** begin Data listing **

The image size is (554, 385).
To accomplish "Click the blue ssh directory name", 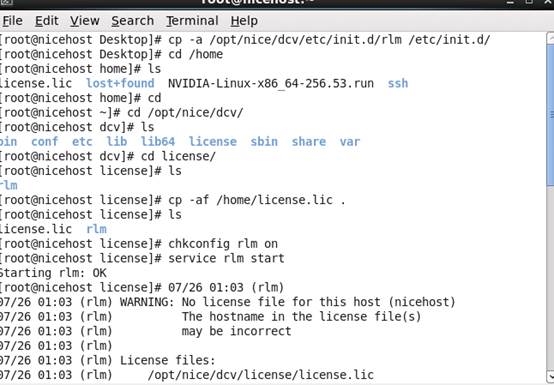I will click(398, 83).
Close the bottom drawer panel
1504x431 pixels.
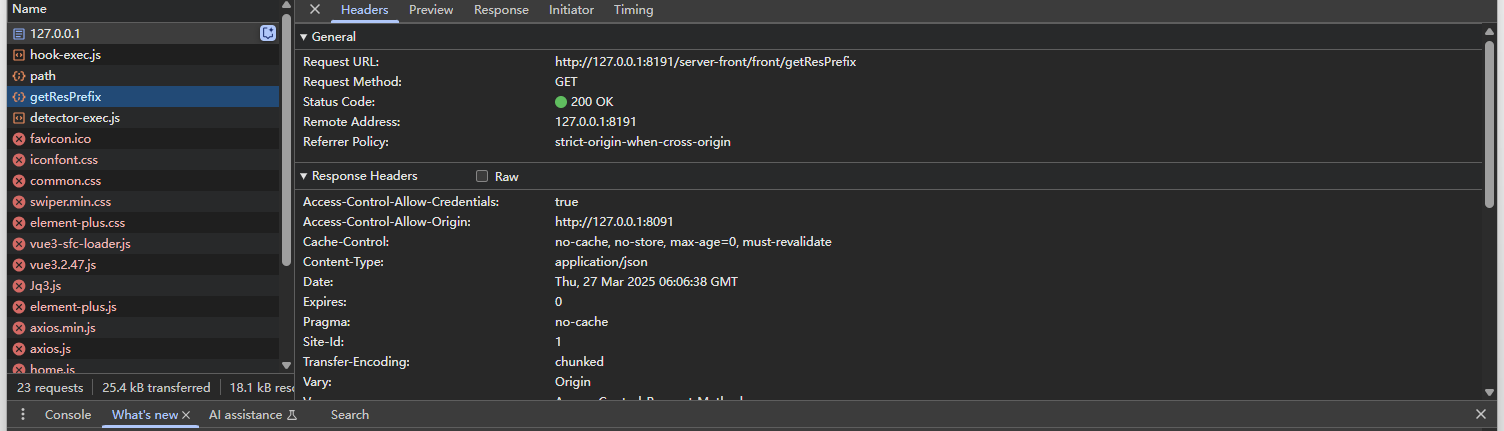pos(1481,414)
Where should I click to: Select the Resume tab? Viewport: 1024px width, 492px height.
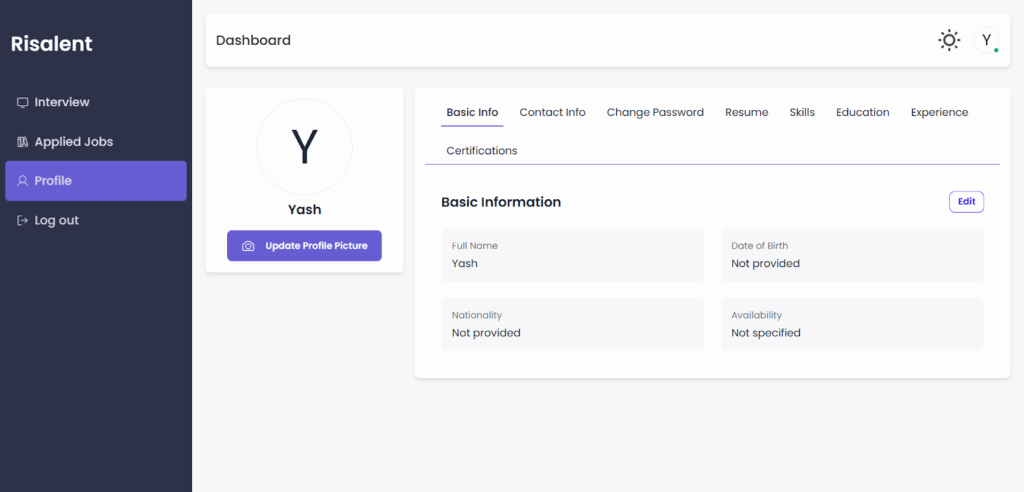(x=746, y=112)
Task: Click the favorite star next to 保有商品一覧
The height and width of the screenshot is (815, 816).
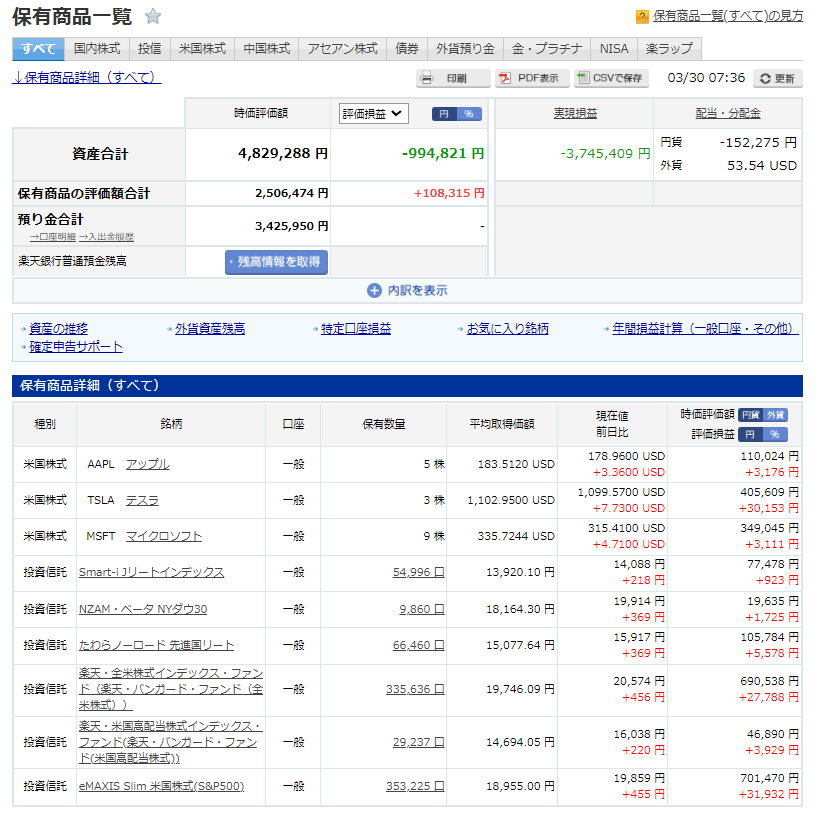Action: click(152, 16)
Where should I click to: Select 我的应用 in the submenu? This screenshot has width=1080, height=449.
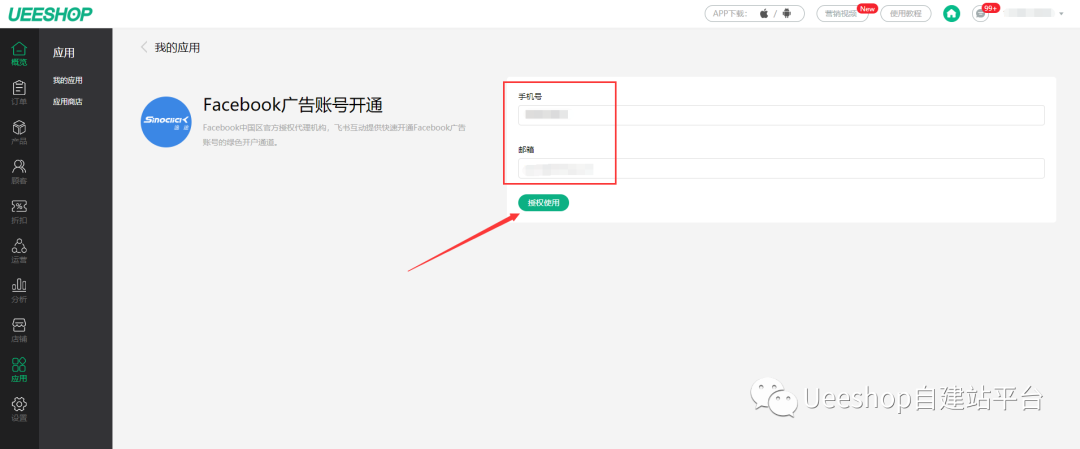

** end Data listing **

Give the lines of the listing from the line containing "Task: Click the favorite star next to 保有商品一覧" through the end of the listing, inclusive, as a JSON list of strings with one string per line and no blank lines. Omit the pictures.

The solution
[
  "Task: Click the favorite star next to 保有商品一覧",
  "The height and width of the screenshot is (815, 816).",
  "Action: click(152, 16)",
  "Where should I click to: Select 我的应用 in the submenu? This screenshot has width=1080, height=449."
]